◆ WHAT THE TASK REQUIRES ◆
Write out every line of the items below word for word, and leave the pictures out of your answer.

[Data listing]
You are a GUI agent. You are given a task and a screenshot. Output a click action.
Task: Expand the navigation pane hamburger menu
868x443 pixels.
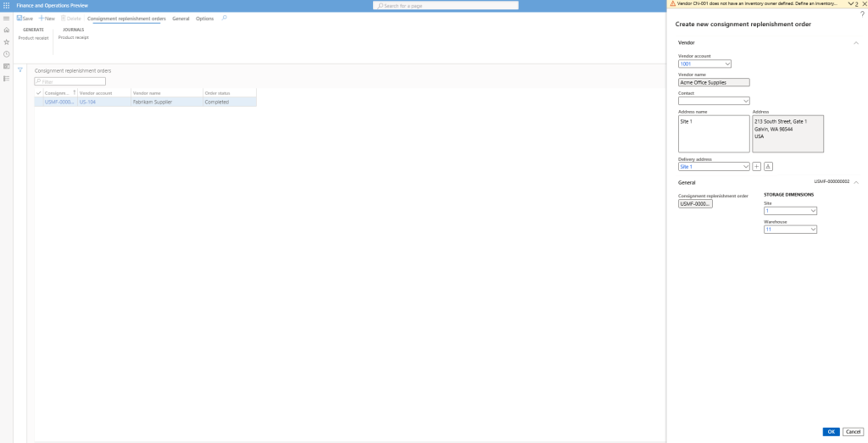click(6, 18)
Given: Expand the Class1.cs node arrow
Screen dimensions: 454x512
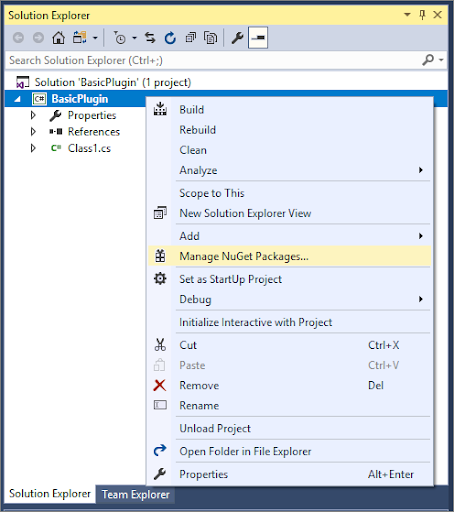Looking at the screenshot, I should coord(33,148).
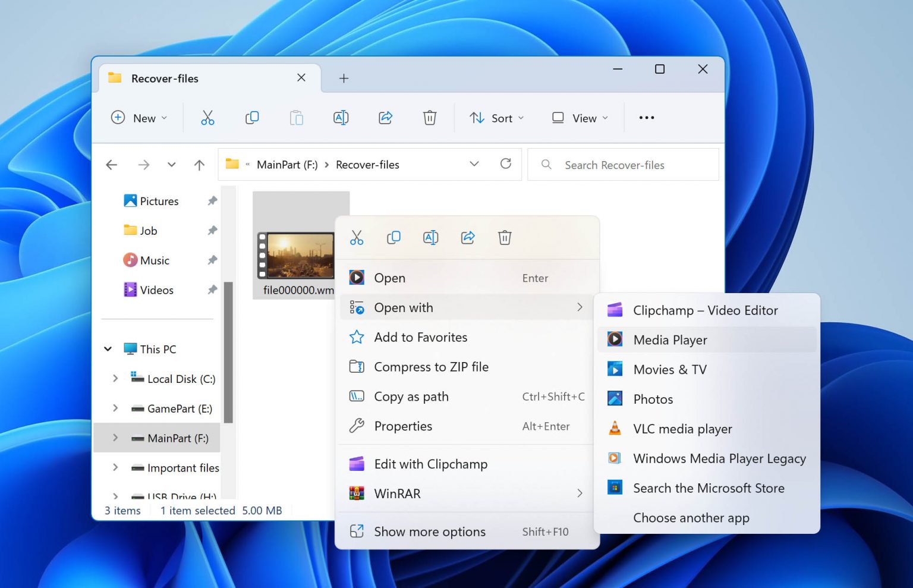Click the Up directory arrow
This screenshot has width=913, height=588.
(x=199, y=165)
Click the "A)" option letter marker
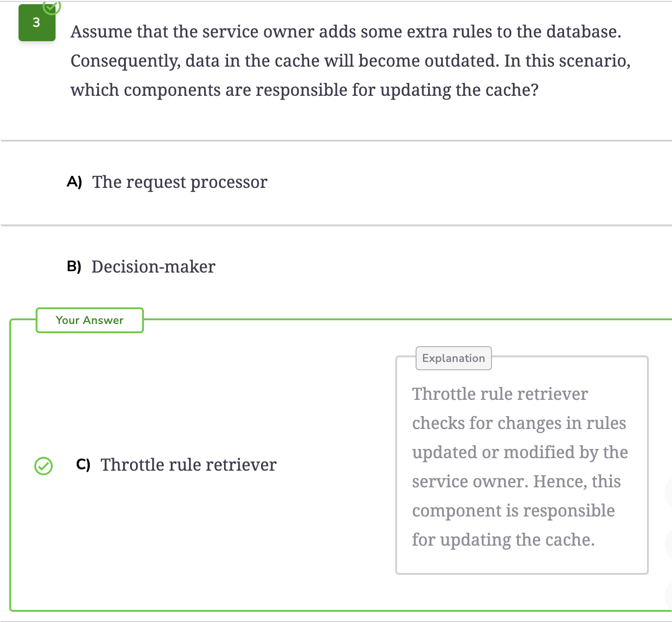Viewport: 672px width, 622px height. coord(75,181)

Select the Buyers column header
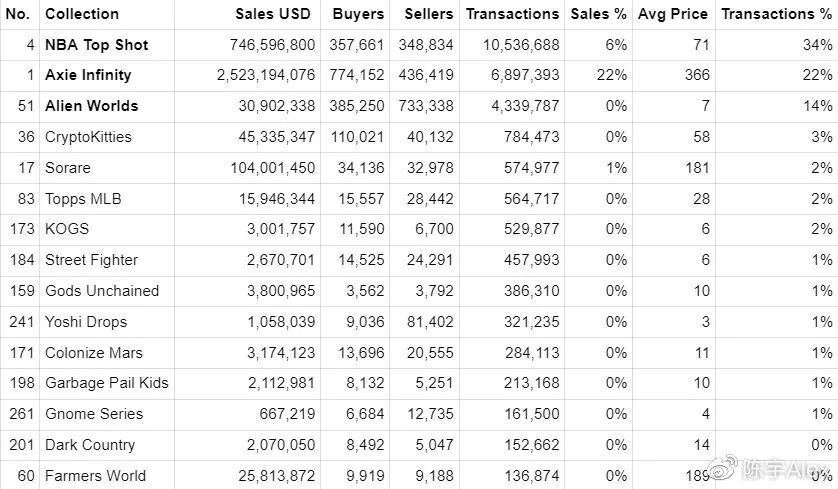tap(357, 14)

◆ RESPONSE BELOW ◆
You are a GUI agent. You are given a task and a screenshot. Output a click action.
Task: Expand the navigation pane hamburger menu
868x443 pixels.
click(6, 18)
Given: Expand the Class1.cs node arrow
Screen dimensions: 454x512
Looking at the screenshot, I should coord(33,148).
Click the Up directory arrow
This screenshot has width=913, height=588.
(x=199, y=165)
Click the "A)" option letter marker
Viewport: 672px width, 622px height. coord(75,181)

Select the Buyers column header
tap(357, 14)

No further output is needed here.